Dataset rows
>> BEGIN

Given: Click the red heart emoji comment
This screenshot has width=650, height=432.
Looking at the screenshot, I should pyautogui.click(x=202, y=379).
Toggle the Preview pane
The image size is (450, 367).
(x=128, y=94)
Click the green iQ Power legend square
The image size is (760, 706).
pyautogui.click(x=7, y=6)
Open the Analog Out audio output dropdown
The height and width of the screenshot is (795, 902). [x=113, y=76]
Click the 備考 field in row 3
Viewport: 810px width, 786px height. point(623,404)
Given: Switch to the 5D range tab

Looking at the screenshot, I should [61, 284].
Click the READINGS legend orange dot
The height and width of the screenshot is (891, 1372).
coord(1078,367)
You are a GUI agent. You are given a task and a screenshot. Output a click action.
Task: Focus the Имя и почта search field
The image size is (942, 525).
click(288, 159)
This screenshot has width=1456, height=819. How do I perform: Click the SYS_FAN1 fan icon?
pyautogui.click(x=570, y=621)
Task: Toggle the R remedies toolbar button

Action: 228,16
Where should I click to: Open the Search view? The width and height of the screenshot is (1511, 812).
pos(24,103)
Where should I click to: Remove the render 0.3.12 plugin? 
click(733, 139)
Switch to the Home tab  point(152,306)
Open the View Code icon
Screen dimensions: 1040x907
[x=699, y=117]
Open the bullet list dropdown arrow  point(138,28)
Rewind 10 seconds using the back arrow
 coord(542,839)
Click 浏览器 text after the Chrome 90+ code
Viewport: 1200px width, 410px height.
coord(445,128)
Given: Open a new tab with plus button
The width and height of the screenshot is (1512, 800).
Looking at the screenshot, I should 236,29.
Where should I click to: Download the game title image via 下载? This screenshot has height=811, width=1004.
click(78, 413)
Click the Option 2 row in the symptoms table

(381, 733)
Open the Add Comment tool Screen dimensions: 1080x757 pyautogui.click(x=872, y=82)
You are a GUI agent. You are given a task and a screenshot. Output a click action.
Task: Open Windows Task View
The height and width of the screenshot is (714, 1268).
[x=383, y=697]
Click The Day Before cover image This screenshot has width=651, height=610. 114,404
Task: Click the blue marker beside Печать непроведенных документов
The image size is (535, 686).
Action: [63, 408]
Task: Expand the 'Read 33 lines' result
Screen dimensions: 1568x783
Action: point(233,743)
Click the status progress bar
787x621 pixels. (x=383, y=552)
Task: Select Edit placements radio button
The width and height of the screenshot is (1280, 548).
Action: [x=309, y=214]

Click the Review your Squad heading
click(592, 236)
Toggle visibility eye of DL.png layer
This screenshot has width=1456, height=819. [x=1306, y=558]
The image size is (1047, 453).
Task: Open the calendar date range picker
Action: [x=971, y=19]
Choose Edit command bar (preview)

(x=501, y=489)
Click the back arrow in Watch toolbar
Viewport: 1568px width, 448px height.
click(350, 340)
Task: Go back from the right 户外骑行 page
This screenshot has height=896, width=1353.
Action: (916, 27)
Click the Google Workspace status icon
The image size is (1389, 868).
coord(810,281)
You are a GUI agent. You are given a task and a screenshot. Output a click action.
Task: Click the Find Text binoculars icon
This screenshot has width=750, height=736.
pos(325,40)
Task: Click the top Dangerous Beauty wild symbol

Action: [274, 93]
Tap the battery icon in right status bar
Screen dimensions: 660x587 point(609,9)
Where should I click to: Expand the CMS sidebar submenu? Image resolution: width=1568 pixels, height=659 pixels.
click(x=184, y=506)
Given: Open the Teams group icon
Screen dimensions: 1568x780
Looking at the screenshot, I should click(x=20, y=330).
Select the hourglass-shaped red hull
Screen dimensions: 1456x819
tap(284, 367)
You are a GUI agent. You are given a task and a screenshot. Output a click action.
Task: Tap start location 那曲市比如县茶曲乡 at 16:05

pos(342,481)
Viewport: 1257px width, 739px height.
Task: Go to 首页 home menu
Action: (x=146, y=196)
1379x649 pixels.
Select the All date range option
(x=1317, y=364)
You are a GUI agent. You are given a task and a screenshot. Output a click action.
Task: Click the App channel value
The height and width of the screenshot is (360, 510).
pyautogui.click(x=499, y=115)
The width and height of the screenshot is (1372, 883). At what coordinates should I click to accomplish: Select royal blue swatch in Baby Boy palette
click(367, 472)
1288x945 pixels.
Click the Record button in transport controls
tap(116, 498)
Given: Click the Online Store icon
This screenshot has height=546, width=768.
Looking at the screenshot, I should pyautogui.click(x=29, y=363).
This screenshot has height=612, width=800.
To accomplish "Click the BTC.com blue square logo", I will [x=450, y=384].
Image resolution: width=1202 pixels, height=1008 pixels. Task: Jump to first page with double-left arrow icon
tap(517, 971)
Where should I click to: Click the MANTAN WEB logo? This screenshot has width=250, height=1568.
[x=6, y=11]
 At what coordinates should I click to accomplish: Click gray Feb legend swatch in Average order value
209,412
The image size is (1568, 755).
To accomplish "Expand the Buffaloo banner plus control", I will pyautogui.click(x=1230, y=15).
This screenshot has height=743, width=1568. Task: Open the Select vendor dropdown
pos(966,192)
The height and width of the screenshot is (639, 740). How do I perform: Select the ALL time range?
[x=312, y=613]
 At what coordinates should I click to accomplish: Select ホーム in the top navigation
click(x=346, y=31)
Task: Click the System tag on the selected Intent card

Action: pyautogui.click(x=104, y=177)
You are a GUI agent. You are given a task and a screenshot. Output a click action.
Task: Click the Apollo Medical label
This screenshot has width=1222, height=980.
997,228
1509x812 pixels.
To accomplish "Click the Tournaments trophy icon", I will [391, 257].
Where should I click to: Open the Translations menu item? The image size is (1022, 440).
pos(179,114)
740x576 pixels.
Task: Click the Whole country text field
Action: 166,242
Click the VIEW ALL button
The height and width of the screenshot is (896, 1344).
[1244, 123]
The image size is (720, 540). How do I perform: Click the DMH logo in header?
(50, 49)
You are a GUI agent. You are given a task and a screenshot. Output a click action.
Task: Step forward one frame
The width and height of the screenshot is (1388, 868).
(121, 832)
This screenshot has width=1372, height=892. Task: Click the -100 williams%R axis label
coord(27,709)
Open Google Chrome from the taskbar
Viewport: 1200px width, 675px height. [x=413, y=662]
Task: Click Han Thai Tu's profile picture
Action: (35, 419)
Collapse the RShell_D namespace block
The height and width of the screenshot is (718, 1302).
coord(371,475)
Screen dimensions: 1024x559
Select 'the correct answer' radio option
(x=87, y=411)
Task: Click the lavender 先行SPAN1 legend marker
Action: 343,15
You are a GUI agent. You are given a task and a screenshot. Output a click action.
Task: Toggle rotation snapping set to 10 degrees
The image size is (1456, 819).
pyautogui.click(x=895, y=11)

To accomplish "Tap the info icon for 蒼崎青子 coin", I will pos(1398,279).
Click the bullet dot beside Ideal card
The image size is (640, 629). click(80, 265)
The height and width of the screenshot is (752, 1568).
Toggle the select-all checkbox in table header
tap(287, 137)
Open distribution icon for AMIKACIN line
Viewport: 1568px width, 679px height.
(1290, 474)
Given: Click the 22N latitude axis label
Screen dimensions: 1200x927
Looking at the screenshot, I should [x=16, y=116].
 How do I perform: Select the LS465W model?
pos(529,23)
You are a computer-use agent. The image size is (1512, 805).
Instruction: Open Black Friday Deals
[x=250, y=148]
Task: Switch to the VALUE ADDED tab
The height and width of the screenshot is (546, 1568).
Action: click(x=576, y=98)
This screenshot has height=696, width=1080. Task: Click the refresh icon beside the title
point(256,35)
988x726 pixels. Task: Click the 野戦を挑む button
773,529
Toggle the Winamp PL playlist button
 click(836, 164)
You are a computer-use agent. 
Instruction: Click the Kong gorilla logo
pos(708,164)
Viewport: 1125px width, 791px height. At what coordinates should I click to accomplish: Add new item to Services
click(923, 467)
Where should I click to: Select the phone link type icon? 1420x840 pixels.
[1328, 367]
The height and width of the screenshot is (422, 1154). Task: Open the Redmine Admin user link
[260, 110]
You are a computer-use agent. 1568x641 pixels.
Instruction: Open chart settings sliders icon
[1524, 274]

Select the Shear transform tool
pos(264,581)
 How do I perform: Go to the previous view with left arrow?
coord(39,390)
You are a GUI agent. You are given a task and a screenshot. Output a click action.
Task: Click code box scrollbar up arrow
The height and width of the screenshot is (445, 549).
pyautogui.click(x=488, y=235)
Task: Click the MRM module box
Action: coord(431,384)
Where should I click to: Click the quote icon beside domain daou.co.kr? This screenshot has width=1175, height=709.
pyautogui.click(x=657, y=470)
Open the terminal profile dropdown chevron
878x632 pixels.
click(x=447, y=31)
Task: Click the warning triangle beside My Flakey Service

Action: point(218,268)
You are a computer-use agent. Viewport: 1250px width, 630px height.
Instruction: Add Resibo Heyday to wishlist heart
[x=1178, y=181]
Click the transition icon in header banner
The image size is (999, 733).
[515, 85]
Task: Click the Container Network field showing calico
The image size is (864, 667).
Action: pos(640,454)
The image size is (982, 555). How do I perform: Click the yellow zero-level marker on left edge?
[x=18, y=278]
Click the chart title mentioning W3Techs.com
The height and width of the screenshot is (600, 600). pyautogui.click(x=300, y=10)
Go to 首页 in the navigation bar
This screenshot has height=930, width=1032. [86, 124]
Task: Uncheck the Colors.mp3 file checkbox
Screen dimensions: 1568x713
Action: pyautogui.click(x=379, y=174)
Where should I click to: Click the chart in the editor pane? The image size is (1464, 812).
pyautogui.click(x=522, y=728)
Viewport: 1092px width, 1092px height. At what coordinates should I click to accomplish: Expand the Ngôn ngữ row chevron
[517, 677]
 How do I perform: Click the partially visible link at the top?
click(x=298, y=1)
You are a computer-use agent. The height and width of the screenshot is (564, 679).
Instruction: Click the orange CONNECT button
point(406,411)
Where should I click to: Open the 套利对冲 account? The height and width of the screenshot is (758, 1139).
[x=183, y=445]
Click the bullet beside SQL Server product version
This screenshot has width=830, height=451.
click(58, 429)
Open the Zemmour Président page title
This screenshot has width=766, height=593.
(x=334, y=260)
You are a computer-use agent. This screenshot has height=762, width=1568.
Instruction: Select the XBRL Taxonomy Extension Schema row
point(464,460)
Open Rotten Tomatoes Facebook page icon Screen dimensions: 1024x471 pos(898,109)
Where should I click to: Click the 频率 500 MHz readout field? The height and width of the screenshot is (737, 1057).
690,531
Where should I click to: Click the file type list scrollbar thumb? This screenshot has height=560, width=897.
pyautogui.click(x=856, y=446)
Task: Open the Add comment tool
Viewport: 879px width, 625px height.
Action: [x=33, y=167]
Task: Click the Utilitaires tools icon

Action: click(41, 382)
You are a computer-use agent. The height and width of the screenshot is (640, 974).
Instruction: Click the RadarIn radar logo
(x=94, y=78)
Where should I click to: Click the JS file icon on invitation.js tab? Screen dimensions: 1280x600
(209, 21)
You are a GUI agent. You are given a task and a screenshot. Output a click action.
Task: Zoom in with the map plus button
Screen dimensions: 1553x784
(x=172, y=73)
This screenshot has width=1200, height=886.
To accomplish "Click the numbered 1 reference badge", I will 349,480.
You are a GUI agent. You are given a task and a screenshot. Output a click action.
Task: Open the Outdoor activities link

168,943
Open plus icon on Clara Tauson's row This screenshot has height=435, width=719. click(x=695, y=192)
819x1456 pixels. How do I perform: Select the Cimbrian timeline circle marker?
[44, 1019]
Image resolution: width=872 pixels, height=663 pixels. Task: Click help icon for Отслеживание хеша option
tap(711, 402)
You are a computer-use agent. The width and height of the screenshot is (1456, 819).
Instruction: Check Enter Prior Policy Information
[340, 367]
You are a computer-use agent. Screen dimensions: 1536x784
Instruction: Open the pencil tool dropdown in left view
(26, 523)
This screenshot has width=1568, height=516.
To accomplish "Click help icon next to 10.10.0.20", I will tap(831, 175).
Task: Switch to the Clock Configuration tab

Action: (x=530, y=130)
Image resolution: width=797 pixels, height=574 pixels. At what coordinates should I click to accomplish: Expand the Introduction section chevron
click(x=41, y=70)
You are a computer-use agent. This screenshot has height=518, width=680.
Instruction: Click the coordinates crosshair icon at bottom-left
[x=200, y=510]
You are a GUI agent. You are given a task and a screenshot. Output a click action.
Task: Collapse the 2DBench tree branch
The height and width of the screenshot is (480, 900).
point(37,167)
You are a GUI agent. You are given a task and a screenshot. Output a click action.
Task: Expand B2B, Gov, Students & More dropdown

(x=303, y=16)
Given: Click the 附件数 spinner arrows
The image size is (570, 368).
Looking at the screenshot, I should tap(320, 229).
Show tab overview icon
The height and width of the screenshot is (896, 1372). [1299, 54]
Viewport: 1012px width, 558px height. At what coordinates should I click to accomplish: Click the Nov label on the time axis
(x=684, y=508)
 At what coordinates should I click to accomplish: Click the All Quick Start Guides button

>> END

The request:
Repeat the lines below verbatim, from the line with "Click the green iQ Power legend square" to the line with "Viewport: 810px width, 786px", both included.

Complete answer:
Click the green iQ Power legend square
The image size is (760, 706).
pyautogui.click(x=7, y=6)
Open the Analog Out audio output dropdown
The height and width of the screenshot is (795, 902). [x=113, y=76]
Click the 備考 field in row 3
Viewport: 810px width, 786px height. point(623,404)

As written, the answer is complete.